We take advantage of the clauses that we negotiate to permit us to bring in outside contractors. After all, as you have no doubt noticed, we have no staff. Jennifer and I do the conference year-round, though primarily during the six months leading up to the meeting when we estimate we spend about 50% time on it (eg. 2 people 50% x 6mo = 1 FTE very unevenly distributed and with lots of long days).

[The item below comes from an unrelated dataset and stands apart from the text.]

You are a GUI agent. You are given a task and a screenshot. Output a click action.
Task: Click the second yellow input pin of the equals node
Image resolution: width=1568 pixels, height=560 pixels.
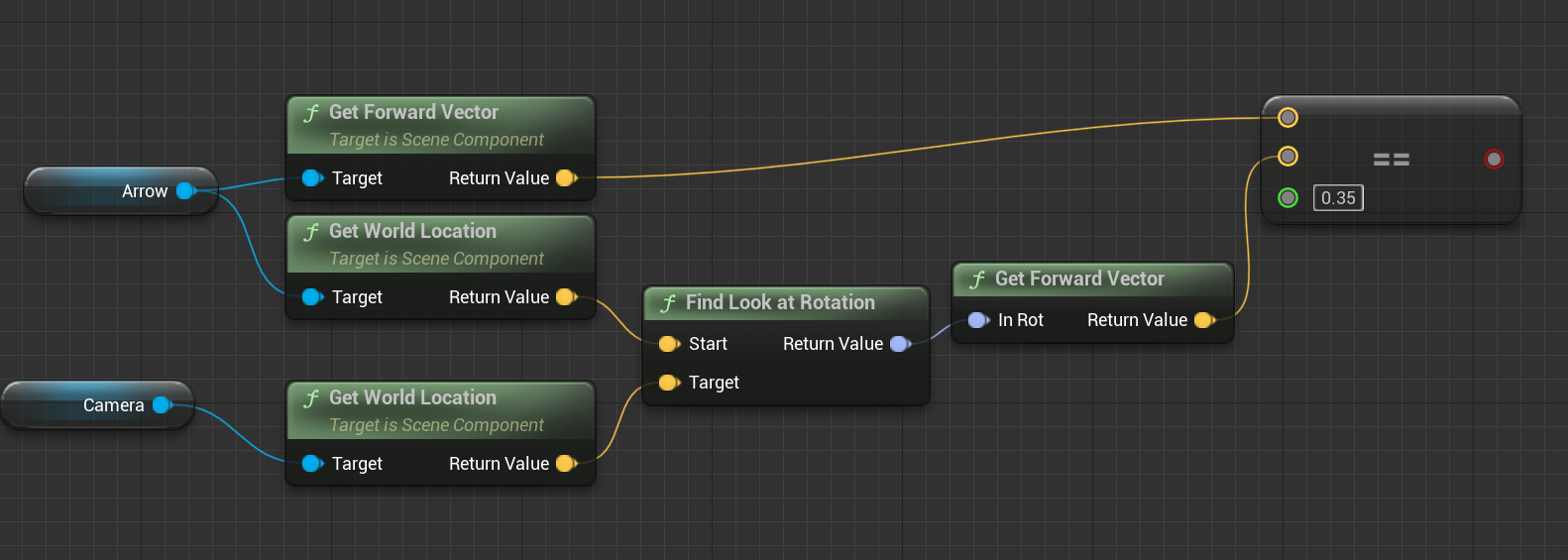(1288, 156)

The Visitors and Convention Bureau's offer a list of vendors and our research on the Internet identifies some others. Starting nine months in advance, we issue numerous RFP's for assistance at the meeting. Some of these contracts are pretty straight forward. We need temporarty staff for the registration desk for four days ($1400) and security guards for the exhibition space for three days ($840). We need to secure insurance coverage specifically for those events ($350). And we need buses to take people to and from the evening events and on the tours ($3900).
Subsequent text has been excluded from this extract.